Category Archives: Featured Youth

Floyd YAT Member Promotes Healthier Prom Season

One of the most exciting times for students in high school, especially the Juniors and Seniors, is the annual prom. As many know, the traditional prom consists of taking pictures, eating, and then going to dance. Something I have recently noticed as a high school student is the rise in alcohol and drug use on prom nights. Why is it necessary to participate in illegal activity in order to have a good time with either a group of friends or ones significant other? It should be a time to celebrate with your student body, not to lose brain cells or be put at health risk while breaking laws.

Now you may ask, how can I have a good time on prom night without “turning up?” It’s quite simple actually. Surround yourself with a good core group of friends that you know will not participate in any illegal activities and just have fun. While pictures and going to eat prior to prom is not a time that these illegal activities could occur, make sure you are with this group of good friends during prom or right after.

So here is the situation: prom has come to a close and you are leaving, what do you do? There are several different options that will be fun without any harm occurring. For example, going to eat ice cream or frozen yogurt, going to get a snack, going swimming (with parent supervision), etc. It may just be my opinion, but I would choose any of these options which would result in long lasting memories over just a temporary buzz that you won’t remember. Of course there is a curfew that teenagers must obey, but don’t let that limit your fun! Just plan your schedule out so you can ensure that you will be home safe and sound prior to curfew.

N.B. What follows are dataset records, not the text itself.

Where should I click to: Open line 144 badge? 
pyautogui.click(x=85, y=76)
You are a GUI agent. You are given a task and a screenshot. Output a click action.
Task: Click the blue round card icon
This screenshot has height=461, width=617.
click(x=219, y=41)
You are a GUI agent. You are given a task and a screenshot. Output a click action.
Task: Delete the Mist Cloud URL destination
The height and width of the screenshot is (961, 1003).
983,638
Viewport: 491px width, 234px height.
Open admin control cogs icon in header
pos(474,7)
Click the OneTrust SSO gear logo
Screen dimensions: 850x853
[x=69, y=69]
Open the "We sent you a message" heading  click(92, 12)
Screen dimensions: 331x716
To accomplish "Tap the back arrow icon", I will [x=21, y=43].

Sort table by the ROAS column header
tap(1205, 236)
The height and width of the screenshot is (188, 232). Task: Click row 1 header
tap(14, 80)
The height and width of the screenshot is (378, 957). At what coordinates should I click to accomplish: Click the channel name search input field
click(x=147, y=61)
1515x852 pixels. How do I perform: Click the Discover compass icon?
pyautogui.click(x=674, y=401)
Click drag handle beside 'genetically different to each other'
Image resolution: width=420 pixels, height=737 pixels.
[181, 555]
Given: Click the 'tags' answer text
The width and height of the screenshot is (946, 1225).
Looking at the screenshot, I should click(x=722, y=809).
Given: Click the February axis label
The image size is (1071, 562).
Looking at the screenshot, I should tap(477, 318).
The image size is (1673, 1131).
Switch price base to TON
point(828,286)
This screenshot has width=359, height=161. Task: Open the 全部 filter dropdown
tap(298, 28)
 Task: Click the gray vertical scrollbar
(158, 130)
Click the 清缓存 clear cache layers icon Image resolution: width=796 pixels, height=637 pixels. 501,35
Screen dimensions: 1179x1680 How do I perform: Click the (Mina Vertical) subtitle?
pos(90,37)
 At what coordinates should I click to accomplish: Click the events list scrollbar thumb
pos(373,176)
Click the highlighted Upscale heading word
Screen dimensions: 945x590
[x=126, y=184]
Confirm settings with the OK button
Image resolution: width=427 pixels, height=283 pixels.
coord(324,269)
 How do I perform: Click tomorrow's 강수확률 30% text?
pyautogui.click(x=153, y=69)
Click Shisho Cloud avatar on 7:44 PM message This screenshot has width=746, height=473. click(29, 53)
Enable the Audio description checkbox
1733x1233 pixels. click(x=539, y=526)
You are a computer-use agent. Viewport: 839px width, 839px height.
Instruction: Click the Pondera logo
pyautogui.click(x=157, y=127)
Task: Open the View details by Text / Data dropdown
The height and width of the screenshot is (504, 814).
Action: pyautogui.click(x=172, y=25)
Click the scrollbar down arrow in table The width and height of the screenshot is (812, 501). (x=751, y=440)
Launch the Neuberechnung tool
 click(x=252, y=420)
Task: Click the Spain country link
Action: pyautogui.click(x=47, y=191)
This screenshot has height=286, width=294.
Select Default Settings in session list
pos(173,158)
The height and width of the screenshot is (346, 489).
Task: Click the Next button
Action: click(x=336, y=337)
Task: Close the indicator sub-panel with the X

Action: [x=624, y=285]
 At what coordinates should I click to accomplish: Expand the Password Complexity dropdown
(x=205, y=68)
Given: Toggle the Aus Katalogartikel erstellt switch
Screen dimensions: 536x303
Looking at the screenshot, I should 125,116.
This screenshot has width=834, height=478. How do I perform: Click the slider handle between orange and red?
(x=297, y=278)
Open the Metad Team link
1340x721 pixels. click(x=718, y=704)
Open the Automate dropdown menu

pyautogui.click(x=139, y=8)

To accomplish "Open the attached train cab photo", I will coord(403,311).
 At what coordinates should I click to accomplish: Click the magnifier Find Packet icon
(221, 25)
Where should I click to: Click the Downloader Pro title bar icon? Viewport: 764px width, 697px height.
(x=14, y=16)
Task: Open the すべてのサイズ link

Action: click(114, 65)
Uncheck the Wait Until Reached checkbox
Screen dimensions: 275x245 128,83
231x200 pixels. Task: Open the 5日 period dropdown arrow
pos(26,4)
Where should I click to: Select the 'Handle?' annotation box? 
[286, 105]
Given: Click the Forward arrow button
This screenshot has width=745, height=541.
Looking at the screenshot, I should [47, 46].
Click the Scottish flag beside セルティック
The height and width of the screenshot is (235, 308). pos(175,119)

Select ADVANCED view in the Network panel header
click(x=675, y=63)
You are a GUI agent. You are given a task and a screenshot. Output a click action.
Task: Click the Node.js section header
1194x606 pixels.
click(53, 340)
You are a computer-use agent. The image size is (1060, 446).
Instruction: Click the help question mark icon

High school is the time in life when you make memories that you can look back on in 20 years and think about with a smile shining across your face; prom is the pinnacle of those memories so make sure that prom is one of the best nights to REMEMBER. If you drink or do drugs, that’s not memorable! Do something with your friends or significant other that is safe and enjoy your night!

 

For more information about the Floyd Youth Action Team, visit us! Don’t forget to check out our website and follow us on Twitter and Facebook!

 

Written by Thomas Herrin. He is currently a Junior at Armuchee High School and a 2 year member of Floyd Youth Action Team.

Written by Thomas Herrin. Thomas is currently a Junior at Armuchee High School and  he is a 2 year member of the Floyd Youth Action Team.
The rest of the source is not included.